▸ Problem statement:
Lines from the listing that hold the string "computer" are what you should return.

··· Information provided

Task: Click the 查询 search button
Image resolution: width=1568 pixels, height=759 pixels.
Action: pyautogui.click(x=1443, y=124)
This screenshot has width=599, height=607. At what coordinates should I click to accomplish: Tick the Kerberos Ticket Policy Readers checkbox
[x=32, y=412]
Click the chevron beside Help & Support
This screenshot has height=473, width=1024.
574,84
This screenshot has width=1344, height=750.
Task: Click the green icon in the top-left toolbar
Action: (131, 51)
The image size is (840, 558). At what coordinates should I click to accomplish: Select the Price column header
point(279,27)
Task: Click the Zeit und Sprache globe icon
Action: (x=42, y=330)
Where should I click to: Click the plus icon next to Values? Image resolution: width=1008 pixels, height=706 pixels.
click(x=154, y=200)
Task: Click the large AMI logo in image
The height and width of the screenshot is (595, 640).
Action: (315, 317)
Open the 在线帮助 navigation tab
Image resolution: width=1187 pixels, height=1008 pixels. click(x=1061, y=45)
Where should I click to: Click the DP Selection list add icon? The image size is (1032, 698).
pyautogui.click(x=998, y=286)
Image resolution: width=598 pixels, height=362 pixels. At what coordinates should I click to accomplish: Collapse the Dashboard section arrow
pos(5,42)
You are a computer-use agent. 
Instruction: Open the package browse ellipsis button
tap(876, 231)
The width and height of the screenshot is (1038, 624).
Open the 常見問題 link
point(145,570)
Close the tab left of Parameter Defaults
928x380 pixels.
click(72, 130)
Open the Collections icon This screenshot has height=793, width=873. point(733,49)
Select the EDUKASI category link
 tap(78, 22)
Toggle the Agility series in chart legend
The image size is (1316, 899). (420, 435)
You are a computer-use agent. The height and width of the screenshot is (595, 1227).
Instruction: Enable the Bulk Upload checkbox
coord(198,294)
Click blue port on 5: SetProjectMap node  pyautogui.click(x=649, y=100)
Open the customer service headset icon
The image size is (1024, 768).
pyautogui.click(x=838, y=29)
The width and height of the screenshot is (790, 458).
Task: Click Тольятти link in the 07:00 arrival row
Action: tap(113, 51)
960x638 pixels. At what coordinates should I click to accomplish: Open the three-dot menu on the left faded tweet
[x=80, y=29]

······

▸ Solved exercise:
You are a computer-use agent. 
You are a computer-use agent. The height and width of the screenshot is (595, 1227).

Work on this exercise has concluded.